Amazon Warns of Impact of Trade War, Issues Weaker Guidance
Amazon recently issued a warning about the potential impact of Donald Trump’s global trade war and provided weaker-than-expected guidance for the second quarter. The ecommerce giant, based in Seattle, revealed that it anticipates operating income to fall between $13bn and $17.5bn in the current quarter, compared to $14.7bn in the previous year. This forecast fell short of Wall Street’s expectations of $17.7bn.
In its financial guidance, Amazon highlighted “tariff and trade policies” as factors that could pose risks to its earnings. CEO Andy Jassy assured investors that the company was prepared to weather the storm, having engaged in forward buying of inventory in anticipation of tariffs imposed by the Trump administration on Chinese imports.

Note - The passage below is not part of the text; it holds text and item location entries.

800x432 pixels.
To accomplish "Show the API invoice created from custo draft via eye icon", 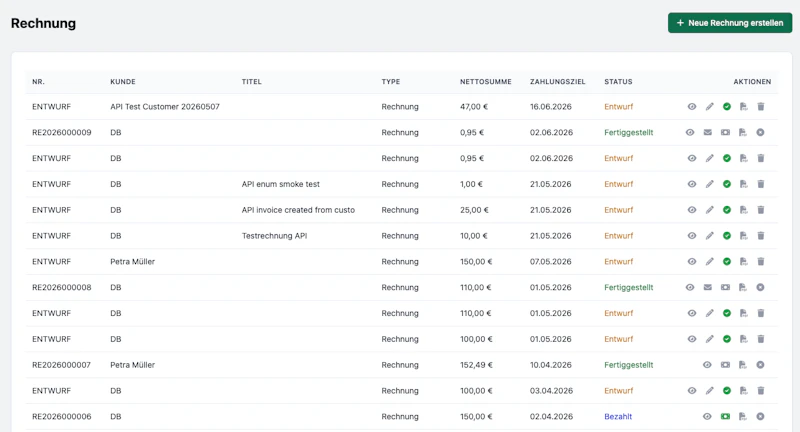I will pos(692,210).
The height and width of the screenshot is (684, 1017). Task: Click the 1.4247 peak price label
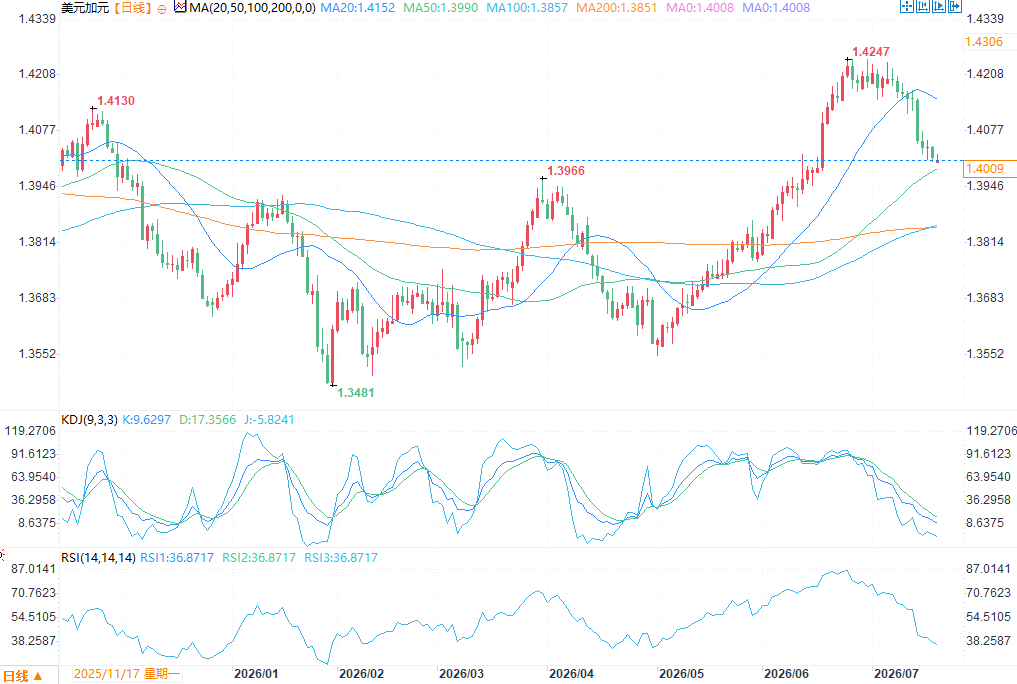coord(870,52)
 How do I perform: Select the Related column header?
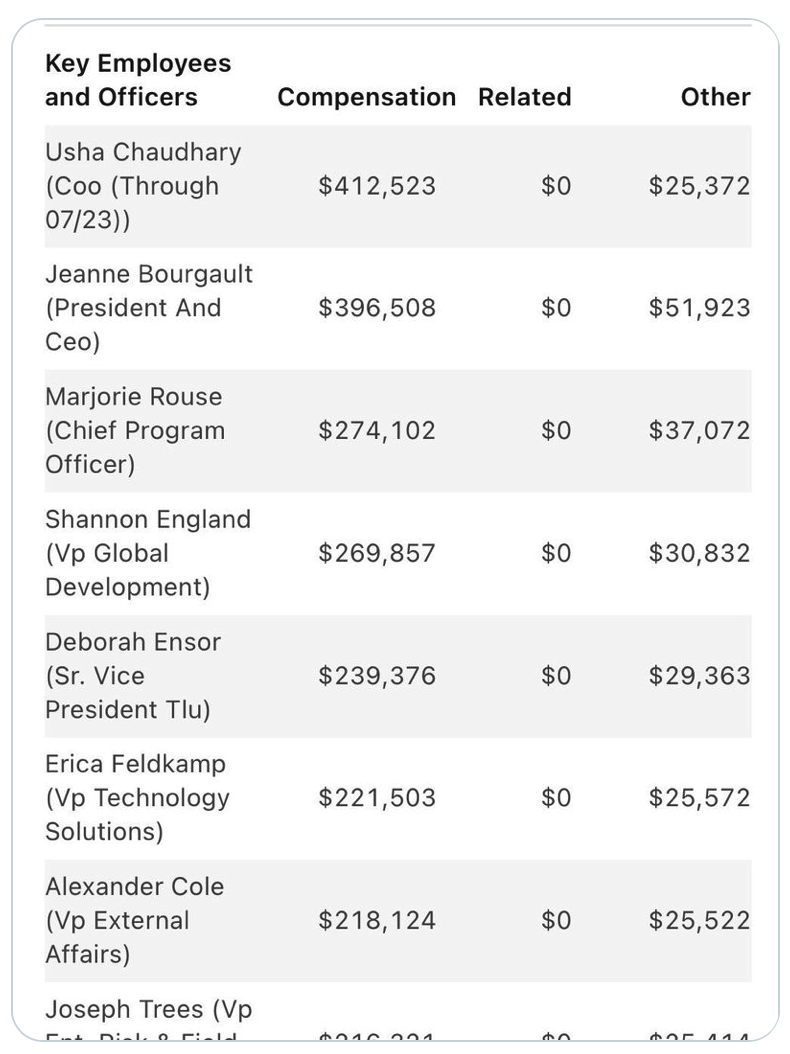click(x=524, y=97)
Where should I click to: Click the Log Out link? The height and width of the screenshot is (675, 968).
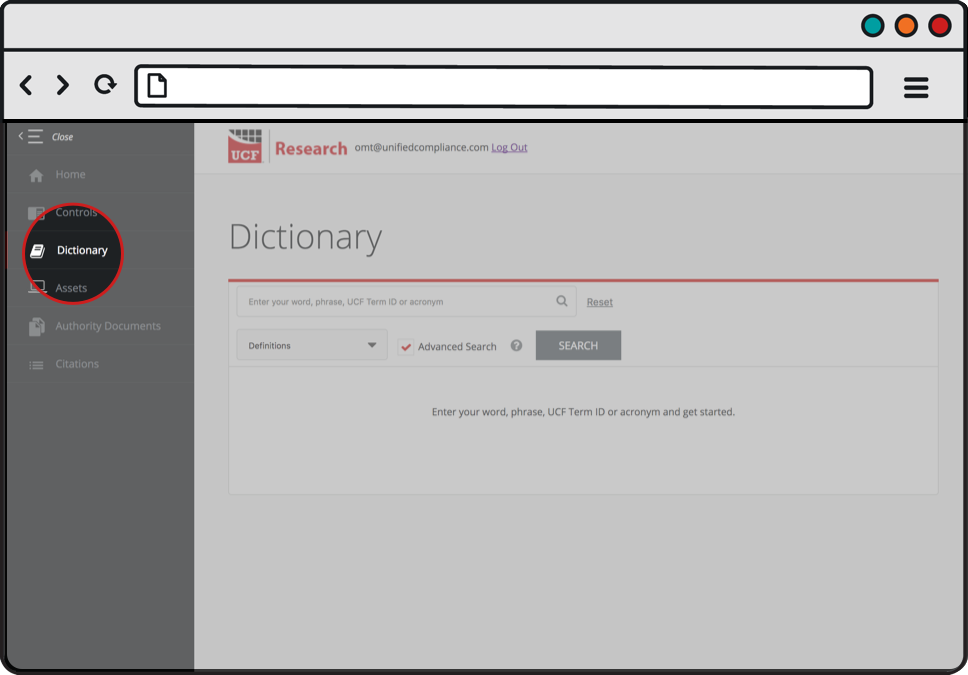click(x=509, y=147)
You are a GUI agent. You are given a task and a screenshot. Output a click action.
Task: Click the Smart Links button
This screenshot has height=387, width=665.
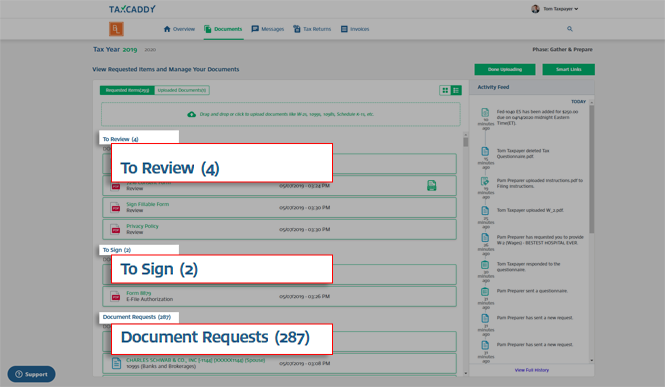click(568, 69)
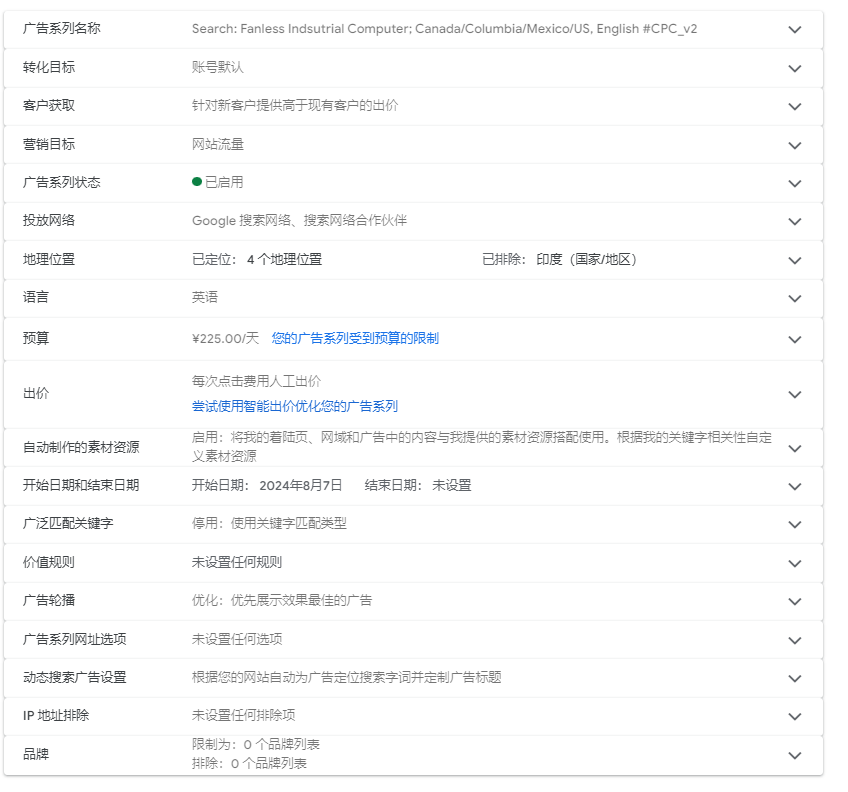The width and height of the screenshot is (848, 792).
Task: Expand the 广泛匹配关键字 chevron
Action: point(795,524)
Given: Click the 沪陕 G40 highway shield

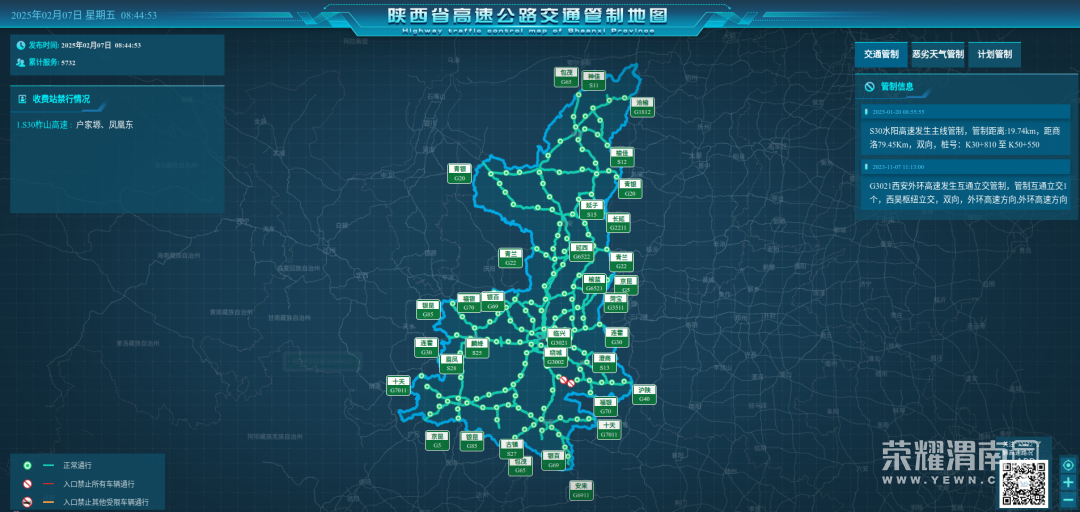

Jassy stated that despite the tariffs, there had been no significant impact on demand, and average selling prices had not increased significantly. However, he acknowledged that some sellers may choose to pass on higher costs to consumers. Amazon has been working to negotiate discounts with vendors and mitigate the effects of tariffs, as approximately a quarter of the items it sells are imported from China.
Goldman Sachs analysts projected that the tariffs could potentially reduce Amazon’s operating profits by $5bn-$10bn this year, depending on the outcome of the trade war. This could represent a 6-12% hit on the forecasted $79.2bn in operating profit for the fiscal year.
Amazon also forecasted net sales for the current quarter to range between $159bn and $164bn, with the lower end falling below analysts’ expectations of $161.4bn. Following the announcement, the company’s shares dropped 2.3% in after-hours trading in New York.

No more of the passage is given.